# WRITTEN EXERCISE A
Please change "panic" to "crisis" in the post on IPv4 depletion, then give the passage that begins at the words "Besides, the past" and stops after "a specific number.".
# WRITTEN EXERCISE B
According to the post on IPv4 depletion, what will the US Congress do long before the price hits $1M per address?

[arin-ppml] IPv4 Depletion as an ARIN policy concern

William Herrin bill at herrin.us
Mon Oct 26 10:40:40 EDT 2009


On Sat, Oct 24, 2009 at 9:54 PM, Milton L Mueller <mueller at syr.edu> wrote:
> A priori, the concept of "too much" is literally meaningless.
> If the market is functioning (i.e. sufficient levels of liquidity,
> appropriate ways to bring together buyers, sellers, etc.) the
> price passively reflects what a willing buyer is paying a
> willing seller. It could be $1 million per address and if transactions
> occur it means that someone thinks an address is worth that much

Hi Milton,

Long before it hits $1M per address, the US Congress will step in and
smack us down for facilitating the hording of an economically critical
resource. If it's all the same to you I like ARIN to take a more
proactive stance before that happens.

Besides, the past 24 months events in the world financial markets have
pretty well put paid to the notion that there's no such thing as too
much.

That having been said...

> A more serious measure of an "ineffective" market is one
>where no transactions take place at all. Or there are legitimate
>reasons for intervention when and if a price spike is part of a
>panic or some kind of temporary emergency shortage, etc.
>But in neither case could one specify a specific number.

Would you prefer to see a measure of transactions per month instead of
dollars per address so that the dollar value can float as long as the
transfers still happen? Are there additional useful ways to measure
liquidity in the presumed transfer market that we should consider?

# DATA ENTRIES
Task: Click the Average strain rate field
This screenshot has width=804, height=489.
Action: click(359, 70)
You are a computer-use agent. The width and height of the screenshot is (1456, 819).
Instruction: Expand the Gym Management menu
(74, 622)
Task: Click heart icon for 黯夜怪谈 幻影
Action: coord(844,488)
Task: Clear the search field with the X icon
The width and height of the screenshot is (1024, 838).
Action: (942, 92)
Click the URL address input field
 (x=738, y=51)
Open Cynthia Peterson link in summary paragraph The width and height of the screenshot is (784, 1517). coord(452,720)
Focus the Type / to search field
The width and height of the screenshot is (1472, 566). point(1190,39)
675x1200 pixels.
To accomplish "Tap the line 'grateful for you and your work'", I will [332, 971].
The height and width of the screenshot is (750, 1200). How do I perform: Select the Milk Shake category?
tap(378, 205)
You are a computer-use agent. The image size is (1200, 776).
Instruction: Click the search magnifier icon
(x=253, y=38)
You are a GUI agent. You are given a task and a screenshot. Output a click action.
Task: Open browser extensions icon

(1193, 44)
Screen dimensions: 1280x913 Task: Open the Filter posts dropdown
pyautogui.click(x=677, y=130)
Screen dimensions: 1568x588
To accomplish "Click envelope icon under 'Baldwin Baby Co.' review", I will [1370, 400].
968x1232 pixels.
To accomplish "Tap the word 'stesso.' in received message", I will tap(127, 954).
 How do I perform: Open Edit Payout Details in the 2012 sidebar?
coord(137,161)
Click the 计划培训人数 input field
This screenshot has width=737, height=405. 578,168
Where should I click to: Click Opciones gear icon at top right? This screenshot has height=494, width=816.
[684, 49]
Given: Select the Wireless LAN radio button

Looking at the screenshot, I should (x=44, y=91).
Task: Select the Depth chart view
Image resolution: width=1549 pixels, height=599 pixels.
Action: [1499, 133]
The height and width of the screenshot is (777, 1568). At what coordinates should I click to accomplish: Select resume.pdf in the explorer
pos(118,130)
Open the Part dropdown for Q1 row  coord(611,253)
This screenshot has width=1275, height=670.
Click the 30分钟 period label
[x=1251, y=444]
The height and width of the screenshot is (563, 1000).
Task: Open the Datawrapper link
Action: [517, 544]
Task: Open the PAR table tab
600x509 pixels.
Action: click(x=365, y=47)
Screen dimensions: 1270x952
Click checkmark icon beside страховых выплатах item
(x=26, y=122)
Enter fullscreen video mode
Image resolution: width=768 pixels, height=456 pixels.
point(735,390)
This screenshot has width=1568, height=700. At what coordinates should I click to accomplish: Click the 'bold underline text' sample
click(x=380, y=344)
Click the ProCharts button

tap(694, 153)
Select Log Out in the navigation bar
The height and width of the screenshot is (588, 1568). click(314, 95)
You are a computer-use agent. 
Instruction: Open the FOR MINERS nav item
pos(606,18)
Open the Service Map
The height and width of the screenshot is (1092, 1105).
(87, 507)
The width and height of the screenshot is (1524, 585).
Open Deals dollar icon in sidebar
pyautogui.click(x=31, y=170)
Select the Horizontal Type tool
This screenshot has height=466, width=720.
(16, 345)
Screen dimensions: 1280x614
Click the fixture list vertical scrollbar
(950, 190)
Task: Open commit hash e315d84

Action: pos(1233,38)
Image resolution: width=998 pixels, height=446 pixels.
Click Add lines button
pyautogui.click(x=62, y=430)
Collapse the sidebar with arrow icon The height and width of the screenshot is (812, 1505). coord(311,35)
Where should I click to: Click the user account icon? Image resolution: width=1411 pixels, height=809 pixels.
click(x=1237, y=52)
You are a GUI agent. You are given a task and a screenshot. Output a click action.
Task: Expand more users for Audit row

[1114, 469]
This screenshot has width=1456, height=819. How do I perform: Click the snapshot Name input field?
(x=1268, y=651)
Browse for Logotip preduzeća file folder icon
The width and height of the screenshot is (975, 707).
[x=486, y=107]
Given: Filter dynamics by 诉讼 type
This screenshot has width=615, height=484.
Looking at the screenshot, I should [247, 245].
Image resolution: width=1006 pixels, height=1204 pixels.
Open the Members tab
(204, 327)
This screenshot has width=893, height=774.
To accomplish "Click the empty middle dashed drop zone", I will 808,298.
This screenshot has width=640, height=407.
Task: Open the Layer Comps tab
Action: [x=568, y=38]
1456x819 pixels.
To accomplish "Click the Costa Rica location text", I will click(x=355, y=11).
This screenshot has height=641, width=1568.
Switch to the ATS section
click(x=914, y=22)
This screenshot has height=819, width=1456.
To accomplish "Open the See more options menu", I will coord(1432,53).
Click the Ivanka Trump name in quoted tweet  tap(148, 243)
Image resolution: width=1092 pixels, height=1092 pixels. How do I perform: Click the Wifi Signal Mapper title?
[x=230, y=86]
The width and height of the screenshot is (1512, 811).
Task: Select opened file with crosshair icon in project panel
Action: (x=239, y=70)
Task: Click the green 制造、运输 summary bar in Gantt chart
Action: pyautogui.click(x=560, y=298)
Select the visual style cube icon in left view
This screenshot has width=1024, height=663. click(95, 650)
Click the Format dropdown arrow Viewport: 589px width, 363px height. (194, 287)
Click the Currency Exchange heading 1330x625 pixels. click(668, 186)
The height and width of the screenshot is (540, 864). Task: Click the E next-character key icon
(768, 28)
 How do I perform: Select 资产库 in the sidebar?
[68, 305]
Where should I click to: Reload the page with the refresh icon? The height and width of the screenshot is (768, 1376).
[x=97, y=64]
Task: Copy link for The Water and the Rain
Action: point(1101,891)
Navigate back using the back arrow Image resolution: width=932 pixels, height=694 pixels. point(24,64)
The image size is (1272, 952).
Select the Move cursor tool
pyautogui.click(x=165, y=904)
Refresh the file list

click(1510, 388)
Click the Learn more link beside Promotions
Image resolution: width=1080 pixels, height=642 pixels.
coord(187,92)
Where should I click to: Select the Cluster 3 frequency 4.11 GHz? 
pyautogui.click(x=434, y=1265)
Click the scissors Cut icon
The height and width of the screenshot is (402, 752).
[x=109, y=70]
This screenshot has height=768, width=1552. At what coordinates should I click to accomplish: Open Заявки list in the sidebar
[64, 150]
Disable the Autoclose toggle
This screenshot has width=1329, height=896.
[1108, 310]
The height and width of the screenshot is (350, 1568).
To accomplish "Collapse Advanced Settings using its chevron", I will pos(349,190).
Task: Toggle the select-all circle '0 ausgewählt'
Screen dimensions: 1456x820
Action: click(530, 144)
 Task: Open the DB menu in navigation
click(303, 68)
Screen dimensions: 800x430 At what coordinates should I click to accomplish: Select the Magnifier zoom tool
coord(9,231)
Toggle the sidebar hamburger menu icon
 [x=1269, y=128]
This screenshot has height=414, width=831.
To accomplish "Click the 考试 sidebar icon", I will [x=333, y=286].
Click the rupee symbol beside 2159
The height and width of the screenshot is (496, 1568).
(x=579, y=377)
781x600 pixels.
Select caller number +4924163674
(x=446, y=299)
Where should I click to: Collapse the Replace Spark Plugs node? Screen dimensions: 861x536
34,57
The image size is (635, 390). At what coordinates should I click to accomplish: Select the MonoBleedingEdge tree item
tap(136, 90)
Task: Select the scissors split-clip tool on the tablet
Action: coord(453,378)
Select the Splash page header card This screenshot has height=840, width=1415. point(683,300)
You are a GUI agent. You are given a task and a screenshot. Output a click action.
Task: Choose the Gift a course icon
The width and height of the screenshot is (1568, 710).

# FINAL ANSWER A
Besides, the past 24 months events in the world financial markets have
pretty well put paid to the notion that there's no such thing as too
much.

That having been said...

> A more serious measure of an "ineffective" market is one
>where no transactions take place at all. Or there are legitimate
>reasons for intervention when and if a price spike is part of a
>crisis or some kind of temporary emergency shortage, etc.
>But in neither case could one specify a specific number.

# FINAL ANSWER B
It will step in and smack them down.